TGF-beta stimulates the anchorage-dependent proliferation of some cells and inhibits the proliferation of others. Although the ability of TGF-beta to affect different cell types in opposite ways is puzzling, it may not reflect fundamental differences in the initial cellular responses to TGF-beta. Instead, the different types of cellular responses may be because TGF-beta initiates a number of changes in all responsive cells, some of which may lead to proliferation and others, to proliferative arrest. Depending on the individual responses of specific cell types and on the environment of the cells, the balance of the effects of these changes could lead to cellular proliferation or inhibition of proliferation. This hypothesis is discussed in more detail below, with specific reference to the effects of TGF-beta on the expression of genes encoding proteases, protease inhibitors, ECM components, and growth and differentiation factors. TGF-beta also promotes the anchorage-independent growth of some cells in soft agar, but inhibits the anchorage-independent proliferation of some tumor cells. In stimulating proliferation TGF-beta often acts synergistically with EGF, FGF, TGF-alpha, or PDGF. The observed increase in soft agar growth in response to TGF-beta could be explained by a model which proposes that TGF-beta stimulates the accumulation of the ECM, which supports the action of the growth factors (e.g., EGF, TGF-alpha, PDGF, and FGF) that directly stimulate cellular proliferation. The ability of TGF-beta to inhibit the proliferation of some cells in soft agar again reminds us that the mechanism of action of this growth factor is not readily described by a single model.
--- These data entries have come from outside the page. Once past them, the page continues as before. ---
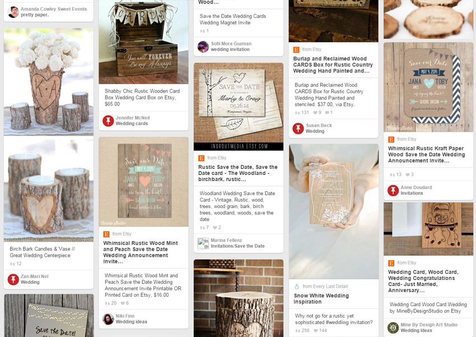Viewport: 476px width, 337px height.
Task: Open Whimsical Rustic Wood Mint and Peach title link
Action: (x=141, y=252)
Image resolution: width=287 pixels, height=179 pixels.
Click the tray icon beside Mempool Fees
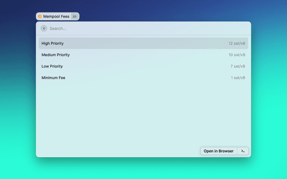pyautogui.click(x=75, y=17)
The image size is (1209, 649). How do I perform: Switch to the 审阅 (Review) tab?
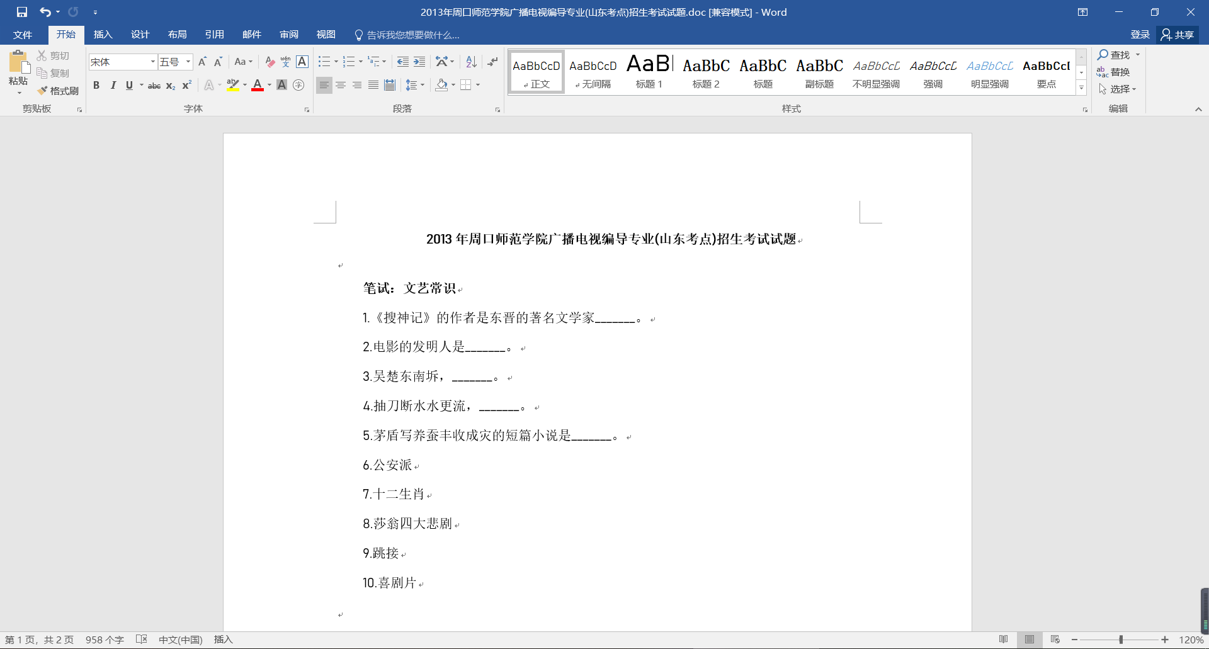pyautogui.click(x=289, y=35)
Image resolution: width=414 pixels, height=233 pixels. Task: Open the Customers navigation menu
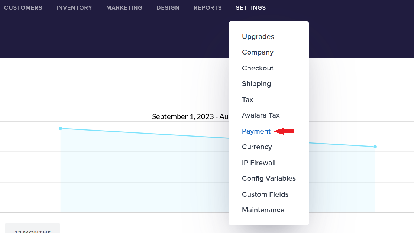tap(23, 8)
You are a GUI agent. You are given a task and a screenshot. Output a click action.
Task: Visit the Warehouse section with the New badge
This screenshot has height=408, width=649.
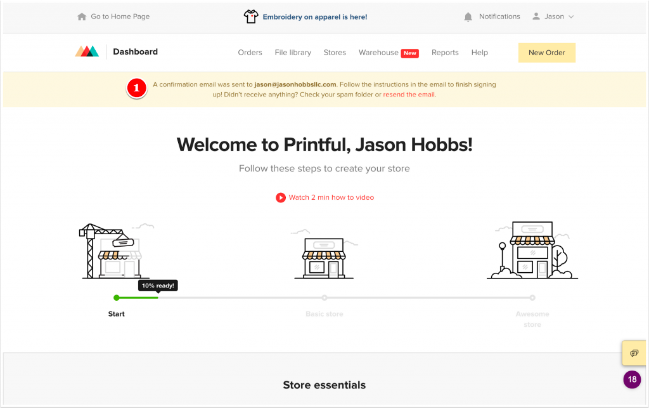click(x=378, y=53)
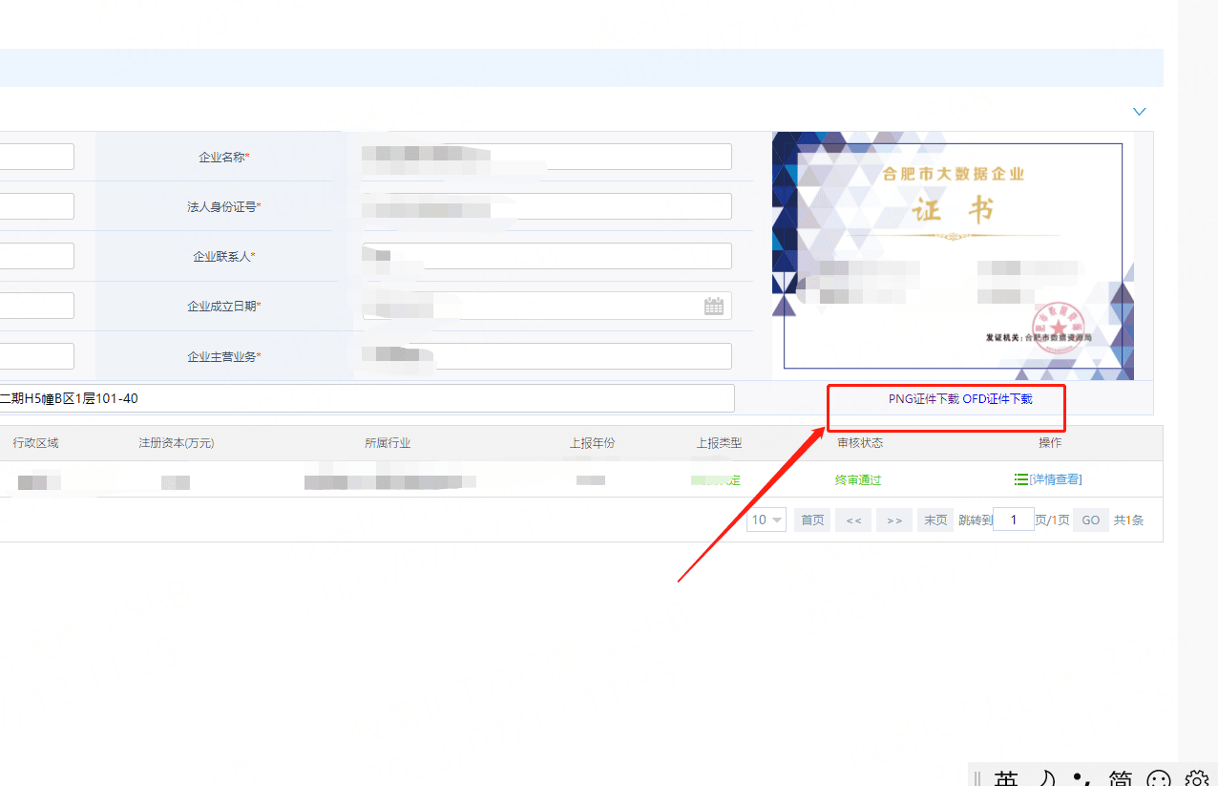Viewport: 1218px width, 786px height.
Task: Open the IME emoji smiley panel
Action: tap(1158, 779)

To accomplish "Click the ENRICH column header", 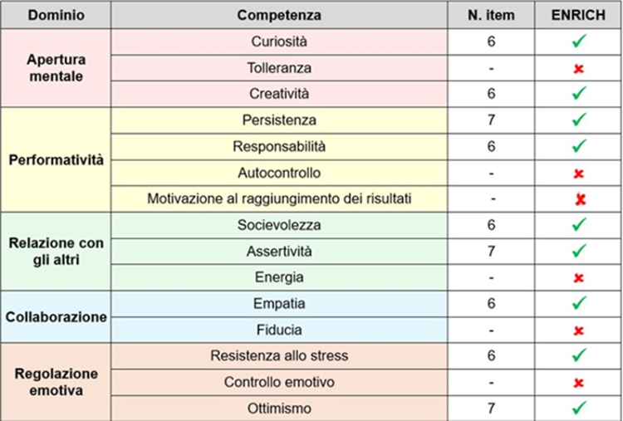I will pos(579,16).
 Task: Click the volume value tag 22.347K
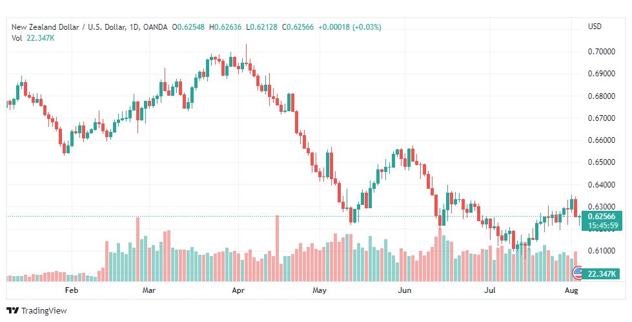point(602,274)
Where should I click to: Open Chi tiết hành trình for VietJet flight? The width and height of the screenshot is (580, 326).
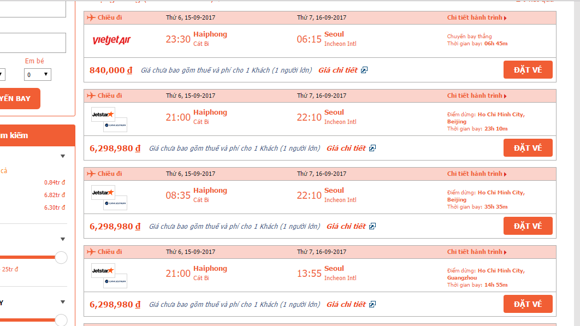click(477, 17)
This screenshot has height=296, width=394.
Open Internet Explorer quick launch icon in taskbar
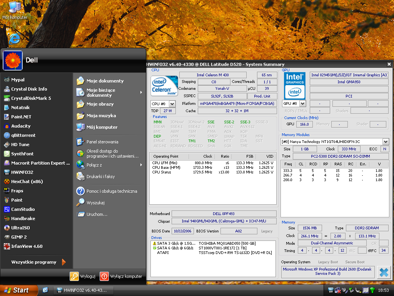45,290
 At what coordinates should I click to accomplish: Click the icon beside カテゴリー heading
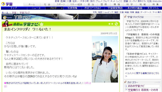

Although its proven ability to regulate the expression of genes that encode proteins that constitute or modify the ECM ensures TGF-beta a role in ECM remodeling, the complexity of the multiple cellular responses to this growth factor suggest that there is another aspect of the function of this growth factor. Perhaps the observations that TGF-beta stimulates the production of FSH and PDGF are the tip of the iceberg. If TGF-beta regulates a subset of genes that encode growth factors and their receptors, then this could help to explain the many and varied cellular responses to TGF-beta. By regulating genes encoding other hormones and growth factors, TGF-beta might be a "master morphogen" during development and orchestrate the local elaboration of growth factors and hormones by individual cell types.